> _EXERCISE GOAL_
Copy each line of the material beneath that holds the word "axis".
------
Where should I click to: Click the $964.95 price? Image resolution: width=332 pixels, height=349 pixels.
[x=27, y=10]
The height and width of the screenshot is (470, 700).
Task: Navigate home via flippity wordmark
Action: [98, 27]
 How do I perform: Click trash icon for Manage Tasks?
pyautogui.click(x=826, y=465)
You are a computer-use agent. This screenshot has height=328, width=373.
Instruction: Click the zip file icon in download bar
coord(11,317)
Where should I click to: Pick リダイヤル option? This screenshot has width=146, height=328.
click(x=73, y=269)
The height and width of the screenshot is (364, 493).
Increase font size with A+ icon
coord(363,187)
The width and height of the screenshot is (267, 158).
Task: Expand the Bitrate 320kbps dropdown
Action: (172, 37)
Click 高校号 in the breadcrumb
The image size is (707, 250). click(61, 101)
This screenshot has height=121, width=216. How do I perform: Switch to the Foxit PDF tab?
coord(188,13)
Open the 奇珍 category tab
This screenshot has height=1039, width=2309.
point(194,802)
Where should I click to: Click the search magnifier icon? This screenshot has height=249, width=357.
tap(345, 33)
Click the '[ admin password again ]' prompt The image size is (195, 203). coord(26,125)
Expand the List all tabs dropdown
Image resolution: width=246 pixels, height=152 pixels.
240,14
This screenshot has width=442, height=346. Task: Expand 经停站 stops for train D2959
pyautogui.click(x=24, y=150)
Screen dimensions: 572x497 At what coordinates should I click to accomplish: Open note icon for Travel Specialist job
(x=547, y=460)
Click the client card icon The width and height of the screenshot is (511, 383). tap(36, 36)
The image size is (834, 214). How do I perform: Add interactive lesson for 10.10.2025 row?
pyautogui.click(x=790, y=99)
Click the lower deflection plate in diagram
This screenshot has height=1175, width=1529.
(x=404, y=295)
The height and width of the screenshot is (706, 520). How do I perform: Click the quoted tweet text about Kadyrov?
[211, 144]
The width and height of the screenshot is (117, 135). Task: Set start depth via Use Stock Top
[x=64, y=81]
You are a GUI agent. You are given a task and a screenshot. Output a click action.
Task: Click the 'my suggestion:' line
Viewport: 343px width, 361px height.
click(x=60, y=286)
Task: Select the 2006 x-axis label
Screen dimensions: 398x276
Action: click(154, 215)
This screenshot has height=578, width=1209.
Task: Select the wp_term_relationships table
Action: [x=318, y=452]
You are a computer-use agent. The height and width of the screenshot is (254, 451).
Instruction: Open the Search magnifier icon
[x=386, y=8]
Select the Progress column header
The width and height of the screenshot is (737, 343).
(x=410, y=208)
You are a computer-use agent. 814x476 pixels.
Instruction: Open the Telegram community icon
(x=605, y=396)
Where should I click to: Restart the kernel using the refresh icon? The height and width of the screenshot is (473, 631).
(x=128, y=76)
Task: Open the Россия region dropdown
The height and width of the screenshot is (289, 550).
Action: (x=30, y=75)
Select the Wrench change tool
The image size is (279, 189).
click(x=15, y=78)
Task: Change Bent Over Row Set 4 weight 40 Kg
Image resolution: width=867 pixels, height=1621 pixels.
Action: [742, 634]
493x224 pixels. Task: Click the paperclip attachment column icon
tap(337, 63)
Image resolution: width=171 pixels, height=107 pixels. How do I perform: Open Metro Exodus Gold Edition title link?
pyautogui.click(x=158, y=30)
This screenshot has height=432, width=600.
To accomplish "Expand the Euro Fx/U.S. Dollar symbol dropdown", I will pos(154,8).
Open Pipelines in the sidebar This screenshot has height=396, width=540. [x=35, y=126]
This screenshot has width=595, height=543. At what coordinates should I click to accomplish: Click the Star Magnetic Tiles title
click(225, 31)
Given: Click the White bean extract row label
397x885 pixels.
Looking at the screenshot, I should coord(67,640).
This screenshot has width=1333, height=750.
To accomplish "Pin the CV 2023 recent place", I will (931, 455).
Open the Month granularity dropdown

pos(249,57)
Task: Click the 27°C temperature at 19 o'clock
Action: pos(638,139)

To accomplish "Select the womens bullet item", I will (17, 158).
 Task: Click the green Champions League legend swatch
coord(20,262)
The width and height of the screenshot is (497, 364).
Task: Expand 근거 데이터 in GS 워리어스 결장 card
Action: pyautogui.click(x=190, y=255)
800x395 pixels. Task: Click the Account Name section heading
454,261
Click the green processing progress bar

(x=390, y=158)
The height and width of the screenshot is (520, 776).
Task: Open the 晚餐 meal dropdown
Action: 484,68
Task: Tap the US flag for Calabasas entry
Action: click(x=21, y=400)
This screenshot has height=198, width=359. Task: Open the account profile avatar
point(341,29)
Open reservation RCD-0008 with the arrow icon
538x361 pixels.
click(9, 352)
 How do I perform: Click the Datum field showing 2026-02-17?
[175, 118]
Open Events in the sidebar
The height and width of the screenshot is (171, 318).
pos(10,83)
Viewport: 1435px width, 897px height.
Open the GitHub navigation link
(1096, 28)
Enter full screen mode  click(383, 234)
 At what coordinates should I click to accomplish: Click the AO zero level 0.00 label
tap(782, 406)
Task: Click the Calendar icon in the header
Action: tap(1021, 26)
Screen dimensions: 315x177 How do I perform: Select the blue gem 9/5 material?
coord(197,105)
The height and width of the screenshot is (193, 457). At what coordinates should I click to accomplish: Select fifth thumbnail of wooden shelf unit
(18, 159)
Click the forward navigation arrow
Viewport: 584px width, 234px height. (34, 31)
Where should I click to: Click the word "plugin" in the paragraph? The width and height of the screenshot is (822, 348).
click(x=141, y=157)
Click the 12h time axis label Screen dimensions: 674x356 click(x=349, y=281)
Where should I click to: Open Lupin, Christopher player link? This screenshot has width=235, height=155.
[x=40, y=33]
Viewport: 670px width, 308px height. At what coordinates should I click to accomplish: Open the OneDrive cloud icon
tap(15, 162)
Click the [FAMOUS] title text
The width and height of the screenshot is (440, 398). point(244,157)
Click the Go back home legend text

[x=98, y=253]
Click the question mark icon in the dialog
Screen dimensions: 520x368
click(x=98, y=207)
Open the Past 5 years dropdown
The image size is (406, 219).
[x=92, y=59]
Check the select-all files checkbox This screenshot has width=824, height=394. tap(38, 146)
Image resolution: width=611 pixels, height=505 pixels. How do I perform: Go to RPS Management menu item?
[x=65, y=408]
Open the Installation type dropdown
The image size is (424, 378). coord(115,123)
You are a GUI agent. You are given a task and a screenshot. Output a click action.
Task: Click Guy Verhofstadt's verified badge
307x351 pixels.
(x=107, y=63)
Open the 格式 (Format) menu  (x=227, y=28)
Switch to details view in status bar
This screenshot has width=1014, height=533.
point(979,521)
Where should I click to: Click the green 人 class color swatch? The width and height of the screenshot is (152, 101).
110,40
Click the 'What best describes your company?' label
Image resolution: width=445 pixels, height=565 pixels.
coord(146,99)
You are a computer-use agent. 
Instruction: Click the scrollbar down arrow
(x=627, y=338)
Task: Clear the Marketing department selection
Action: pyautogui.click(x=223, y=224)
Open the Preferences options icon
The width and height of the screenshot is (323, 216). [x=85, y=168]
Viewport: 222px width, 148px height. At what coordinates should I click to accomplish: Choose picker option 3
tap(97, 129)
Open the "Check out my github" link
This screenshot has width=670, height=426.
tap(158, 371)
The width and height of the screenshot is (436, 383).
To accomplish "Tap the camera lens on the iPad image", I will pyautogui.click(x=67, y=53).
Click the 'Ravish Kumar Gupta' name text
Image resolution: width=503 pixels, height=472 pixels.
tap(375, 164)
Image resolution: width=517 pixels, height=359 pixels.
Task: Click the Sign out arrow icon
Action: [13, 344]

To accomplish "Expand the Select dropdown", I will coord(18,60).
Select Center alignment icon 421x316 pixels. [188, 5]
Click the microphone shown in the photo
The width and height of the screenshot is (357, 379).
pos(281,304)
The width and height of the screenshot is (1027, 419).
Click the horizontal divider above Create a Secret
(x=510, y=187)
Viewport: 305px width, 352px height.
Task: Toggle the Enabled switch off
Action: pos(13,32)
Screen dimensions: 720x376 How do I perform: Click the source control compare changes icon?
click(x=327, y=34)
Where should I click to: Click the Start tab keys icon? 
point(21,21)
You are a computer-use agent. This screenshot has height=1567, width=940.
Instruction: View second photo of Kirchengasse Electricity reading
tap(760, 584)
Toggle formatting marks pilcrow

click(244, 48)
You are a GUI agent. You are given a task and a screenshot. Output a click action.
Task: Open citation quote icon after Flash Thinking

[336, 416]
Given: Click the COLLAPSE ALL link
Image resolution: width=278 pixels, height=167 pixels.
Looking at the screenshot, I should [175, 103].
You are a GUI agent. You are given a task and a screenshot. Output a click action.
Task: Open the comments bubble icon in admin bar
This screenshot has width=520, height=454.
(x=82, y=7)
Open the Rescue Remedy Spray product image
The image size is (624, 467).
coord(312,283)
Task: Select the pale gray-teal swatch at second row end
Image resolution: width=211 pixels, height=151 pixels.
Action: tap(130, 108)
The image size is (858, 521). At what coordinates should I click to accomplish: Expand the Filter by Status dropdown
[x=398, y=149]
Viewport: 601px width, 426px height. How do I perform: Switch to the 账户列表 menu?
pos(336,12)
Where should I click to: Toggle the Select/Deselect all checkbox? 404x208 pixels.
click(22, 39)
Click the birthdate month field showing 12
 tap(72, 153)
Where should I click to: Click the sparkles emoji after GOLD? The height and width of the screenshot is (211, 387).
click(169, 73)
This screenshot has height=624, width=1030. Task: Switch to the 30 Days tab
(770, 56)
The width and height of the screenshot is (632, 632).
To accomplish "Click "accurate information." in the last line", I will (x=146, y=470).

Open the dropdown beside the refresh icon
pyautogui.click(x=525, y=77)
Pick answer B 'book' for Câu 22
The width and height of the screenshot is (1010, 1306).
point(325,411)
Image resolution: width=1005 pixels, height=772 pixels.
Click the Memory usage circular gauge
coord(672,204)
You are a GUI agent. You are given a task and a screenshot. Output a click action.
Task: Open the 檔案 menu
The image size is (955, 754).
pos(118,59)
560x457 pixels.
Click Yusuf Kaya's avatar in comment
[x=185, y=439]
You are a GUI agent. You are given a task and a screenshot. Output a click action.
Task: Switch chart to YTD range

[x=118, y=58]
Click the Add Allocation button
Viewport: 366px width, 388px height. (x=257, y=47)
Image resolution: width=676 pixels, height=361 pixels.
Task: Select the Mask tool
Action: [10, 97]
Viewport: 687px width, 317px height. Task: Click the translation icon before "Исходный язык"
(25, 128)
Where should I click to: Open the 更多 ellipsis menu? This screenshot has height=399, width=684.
------
> _RESULT_
Task: Select the 2006 x-axis label
Click the 12h time axis label Screen dimensions: 674x356 click(x=349, y=281)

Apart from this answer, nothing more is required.